▶ YOUR OBJECTIVE:
Apart from the images, reproduce all of the data word for word.

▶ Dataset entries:
..........

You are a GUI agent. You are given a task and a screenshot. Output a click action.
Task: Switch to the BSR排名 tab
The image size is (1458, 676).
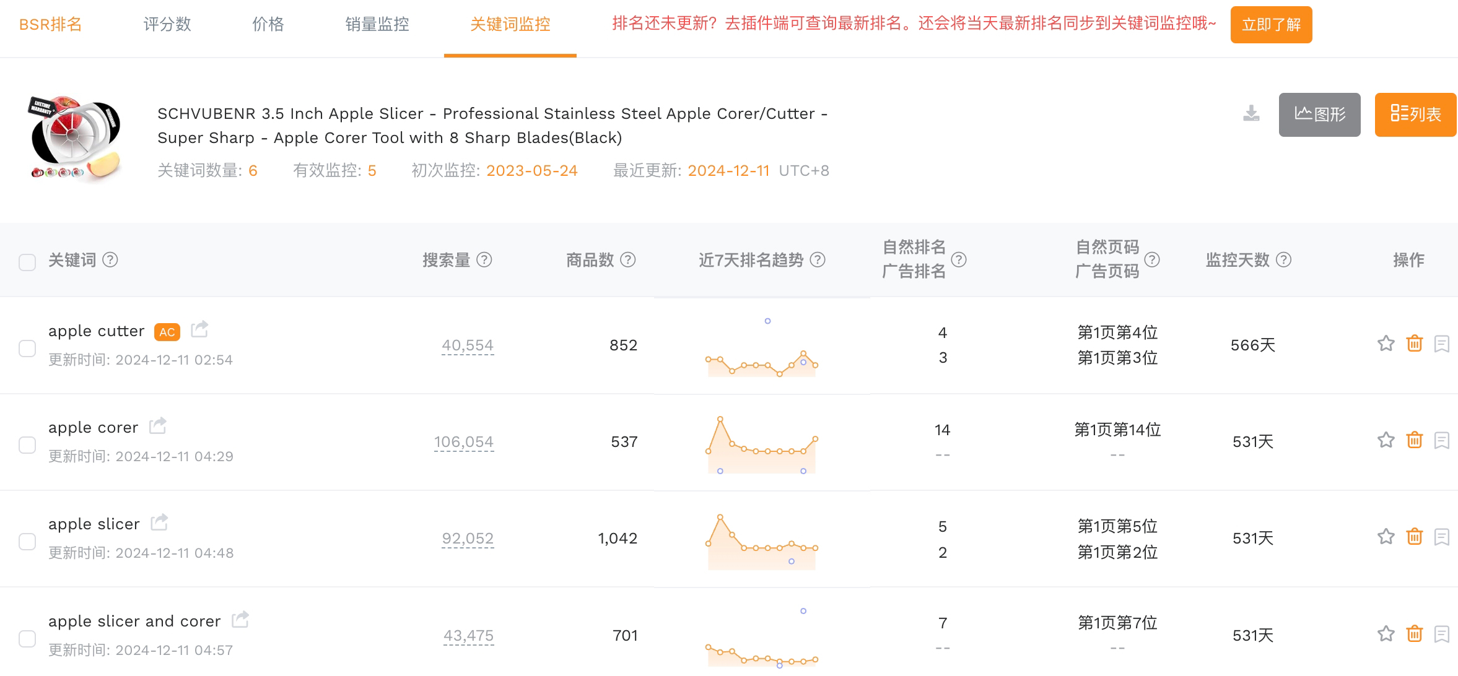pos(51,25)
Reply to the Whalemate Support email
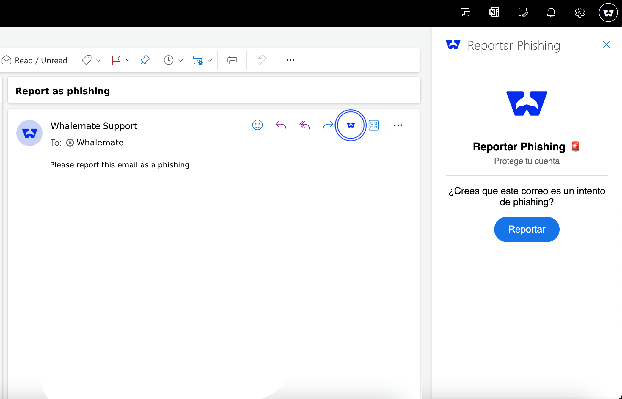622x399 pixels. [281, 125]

..........

▶ OUTPUT BELOW:
You are a GUI agent. You are given a task and a screenshot. Output a click action.
Task: Switch to the BSR排名 tab
The image size is (1458, 676).
pos(51,25)
Reply to the Whalemate Support email
622x399 pixels. [281, 125]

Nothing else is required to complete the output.